For some reason, I'm really out of ideas here. I need some easy, relatively inexpensive hors d'oeuvres for an arts event with which I'm involved. The munchies should be individual, finger-type foods - not dips, for instance - that can be served cold or at room temperature. There will be a bar serving beer, wine and soft drinks. There will be several of us preparing the food - but I just can't seem to get beyond tortilla roll-ups. We'll also definitely have a raw vegetable platter and cheese and cracker tray. What else?

  1. Candy Mar 5, 2007 07:41 AM

    There are infinite numbers of toppings for crostini

    1. JungMann Mar 5, 2007 07:48 AM

      Crostini
      Bruschetta
      Potato croquettes with dipping sauces
      Phyllo-wrapped chicken "cigars"
      Fresh spring rolls
      Cocktail sandwiches
      Antipasto spears

      1. AnneInMpls Mar 5, 2007 08:11 AM

        A bit of something on a Belgian endive leaf: shrimp salad or smoked salmon or black-olive tapenade or hummos.

        Or, at the risk of sounding like a broken record, gougeres. They're really easy to make and they freeze beautifully, so you can reheat them for 5 minutes before serving. And they're fine at room temperature.

        Anne

        1. QueenB Mar 5, 2007 08:15 AM

          You can also fill small phyllo cups with different things: goat cheese and mushrooms, leek and camembert, brie and sun dried tomato pesto....

          1. v
            valerie Mar 5, 2007 08:19 AM

            Not gourmet, but these pinwheels always seem to be a hit...

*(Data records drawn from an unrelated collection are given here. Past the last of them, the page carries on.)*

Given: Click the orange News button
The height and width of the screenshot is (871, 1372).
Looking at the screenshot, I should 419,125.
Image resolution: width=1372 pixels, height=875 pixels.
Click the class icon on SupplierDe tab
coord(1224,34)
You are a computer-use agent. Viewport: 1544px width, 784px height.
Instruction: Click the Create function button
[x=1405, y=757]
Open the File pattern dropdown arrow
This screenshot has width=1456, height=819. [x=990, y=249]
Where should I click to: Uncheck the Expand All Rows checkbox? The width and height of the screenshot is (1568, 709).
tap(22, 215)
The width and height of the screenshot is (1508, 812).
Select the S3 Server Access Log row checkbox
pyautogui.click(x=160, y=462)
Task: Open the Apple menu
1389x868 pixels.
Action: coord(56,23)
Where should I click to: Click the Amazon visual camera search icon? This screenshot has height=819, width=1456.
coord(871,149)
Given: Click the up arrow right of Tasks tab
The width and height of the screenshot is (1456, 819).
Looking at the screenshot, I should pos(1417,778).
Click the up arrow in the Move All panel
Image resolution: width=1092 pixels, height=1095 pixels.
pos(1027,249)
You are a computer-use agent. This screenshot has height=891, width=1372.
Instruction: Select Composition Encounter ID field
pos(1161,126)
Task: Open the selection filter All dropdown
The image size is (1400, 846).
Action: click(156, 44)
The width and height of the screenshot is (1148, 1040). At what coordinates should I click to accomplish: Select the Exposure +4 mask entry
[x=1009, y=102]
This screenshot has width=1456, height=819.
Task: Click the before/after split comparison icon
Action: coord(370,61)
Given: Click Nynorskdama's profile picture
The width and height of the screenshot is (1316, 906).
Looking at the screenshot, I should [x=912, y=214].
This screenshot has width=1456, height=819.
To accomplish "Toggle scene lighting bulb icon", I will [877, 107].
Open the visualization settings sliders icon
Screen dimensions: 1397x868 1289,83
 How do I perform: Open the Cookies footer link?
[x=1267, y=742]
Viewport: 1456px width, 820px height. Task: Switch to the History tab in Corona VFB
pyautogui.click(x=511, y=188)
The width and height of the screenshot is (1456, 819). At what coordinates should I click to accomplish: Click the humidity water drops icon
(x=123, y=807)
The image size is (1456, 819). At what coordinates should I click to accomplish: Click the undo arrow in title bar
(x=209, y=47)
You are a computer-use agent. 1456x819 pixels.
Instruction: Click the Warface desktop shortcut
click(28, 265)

            http://www.recipezaar.com/11969

            There are a million recipes out the -- just google "mexican pinwheels".

            1. j
              jacinthe Mar 5, 2007 08:55 AM

              Cheese straws! While preferable slightly warm, there's nothing wrong with them at room temp.

              1. m
                mojoeater Mar 5, 2007 09:01 AM

                A beautiful munchie that tastes great: Roasted beets and gorgonzola with garlic and red wine vinegar on belgian endive. The purple on green effect is strong and looks very elegant.

                1. s
                  shopgirl Mar 5, 2007 11:25 AM

                  Thinly sliced proscuitto wrapped around italian (super thin) breadsticks. Do the same with thinly sliced genoa salami. don't prepare too early or breadsticks will get soggy.

                  1. daily_unadventures Mar 5, 2007 11:53 AM

                    I love prosciutto wrapped around cantaloupe (Prosciutto con Melone). Another favorite is to mix mayo, cooked crab and a bit of curry powder and dollop it on pieces of bread. Super simple and very yummy. You can also use shrimp if you don't have crab.